Politik

Keluhan Banjir, Longsor hingga Lampu Jalan Mengemuka di Sosper Drs Godfried Effendi Lubis MM

×

Keluhan Banjir, Longsor hingga Lampu Jalan Mengemuka di Sosper Drs Godfried Effendi Lubis MM

Sebarkan artikel ini

Warga Jermal Baru meminta penanganan sejumlah persoalan infrastruktur yang dinilai mengganggu keamanan dan kenyamanan lingkungan.

Drs Godfried Effendi Lubis MM tampak memaparkan materi Sosialisasi Peraturan Daerah Nomor 5 Tahun 2015 tentang Penanggulangan Kemiskinan kepada masyarakat di Lapangan Voli Jalan Jermal Baru, Lingkungan 3, Kelurahan Denai, Kecamatan Medan Denai, Kota Medan, Jumat (15/8/2026). (seputaranindonesia.com/Foto: Aris).

MEDAN, seputaranindonesia.com – Persoalan infrastruktur menjadi salah satu isu yang paling banyak muncul dalam sesi dialog warga pada Sosialisasi Peraturan Daerah Nomor 5 Tahun 2015 tentang Penanggulangan Kemiskinan Kota Medan di Jermal Baru, Medan Denai, Sabtu (15/08/2026).

Kegiatan yang digelar anggota DPRD Medan Fraksi PSI, Drs. Godfried Effendi Lubis, M.M., tersebut diikuti ratusan warga dan dihadiri perwakilan sejumlah OPD Pemerintah Kota Medan.

Dalam sesi tanya jawab, warga menyampaikan keluhan terkait banjir, longsor bantaran sungai, lampu penerangan jalan, kondisi jalan yang dibongkar, akses gang hingga kabel listrik yang dinilai membahayakan ketika banjir.

Salah seorang warga, Nam Siahaan, mengeluhkan lampu jalan di Jalan Air Bersih Ujung, Kompleks Imanuel, yang disebut telah lama tidak berfungsi.

Ia juga menyoroti pekerjaan penggalian jalan yang menurutnya tidak segera ditutup kembali.

Persoalan lain disampaikan warga Jermal Baru Lingkungan 3 terkait kabel listrik yang berada di kawasan yang berpotensi tergenang air.

Albert Sitanggang mengatakan kondisi tersebut dikhawatirkan membahayakan warga.

Menanggapi persoalan tersebut, Godfried meminta warga bertemu dengan pihak terkait setelah acara untuk membahas kondisi kabel listrik.

Ia juga meminta persoalan tersebut segera ditangani karena menyangkut keselamatan warga.

Sementara itu, persoalan longsor bantaran sungai juga menjadi perhatian.

Warga menyampaikan bahwa longsor telah menggerus lahan di sekitar rumah mereka.

Godfried menjelaskan bahwa persoalan bantaran sungai berkaitan dengan kewenangan Balai Wilayah Sungai (BWS).

Ia meminta warga membuat pengaduan tertulis agar persoalan tersebut dapat dibawa ke DPRD Kota Medan.

“Tolong Bu ya dibuat suratnya sama Bapak tadi biar kita langsung rapat mengenai itu ya saya siap untuk itu.”

Untuk persoalan lampu penerangan jalan, perwakilan Dinas Perhubungan Kota Medan menyatakan laporan warga telah dicatat.

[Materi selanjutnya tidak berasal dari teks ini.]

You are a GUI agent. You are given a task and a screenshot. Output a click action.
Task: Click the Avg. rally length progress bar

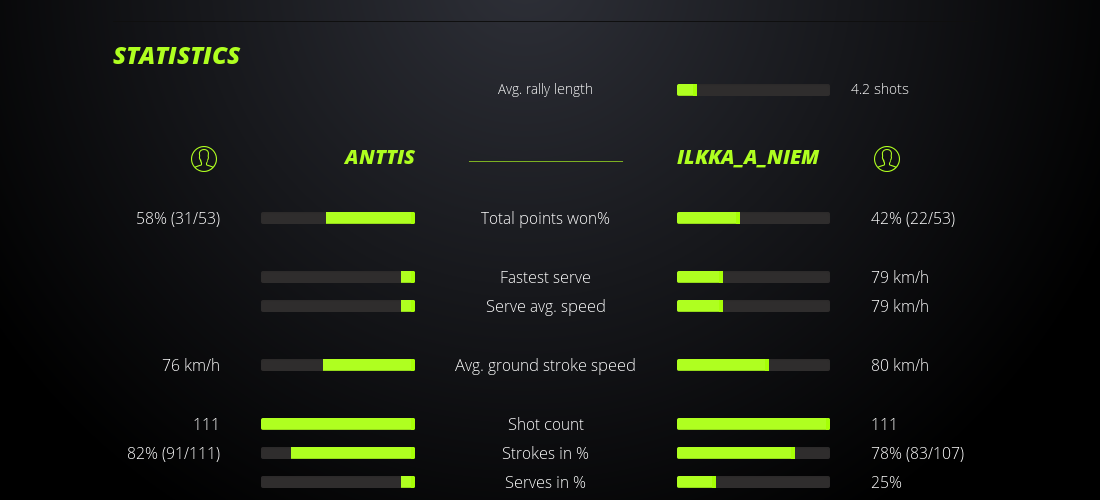[x=753, y=90]
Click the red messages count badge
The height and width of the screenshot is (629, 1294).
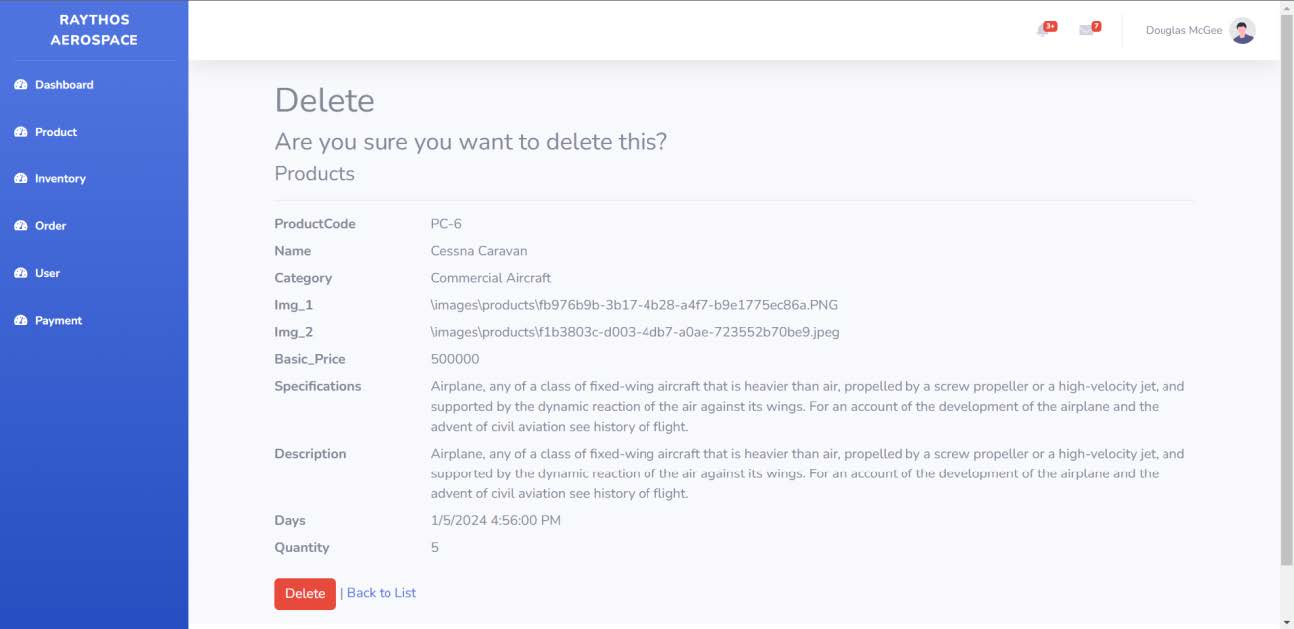coord(1096,26)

Perwakilan Dishub menyebut terdapat enam tim yang menangani pelayanan lampu penerangan jalan umum di 21 kecamatan.

“Kita juga sangat-sangat terkendala terhadap seluruh rangkaian ruas jalannya.”

Keluhan mengenai Jalan Pelajar juga disampaikan warga. Mereka meminta adanya rambu lalu lintas atau fasilitas pengendalian kecepatan karena kawasan tersebut dinilai rawan kecelakaan.

Perwakilan Dishub menjelaskan bahwa pemasangan fasilitas seperti zebra cross membutuhkan dasar pengajuan, termasuk surat dari sekolah untuk fasilitas yang berada di sekitar sekolah.

Selain persoalan jalan dan lampu, warga juga menyampaikan kebutuhan penerangan di Jermal Baru serta pelebaran akses masuk gang.

Godfried menyatakan aspirasi tersebut akan dimasukkan dalam tindak lanjut bersama OPD terkait.

Kegiatan kemudian ditutup dengan sesi foto bersama, pembagian souvenir dan wawancara Godfried dengan wartawan.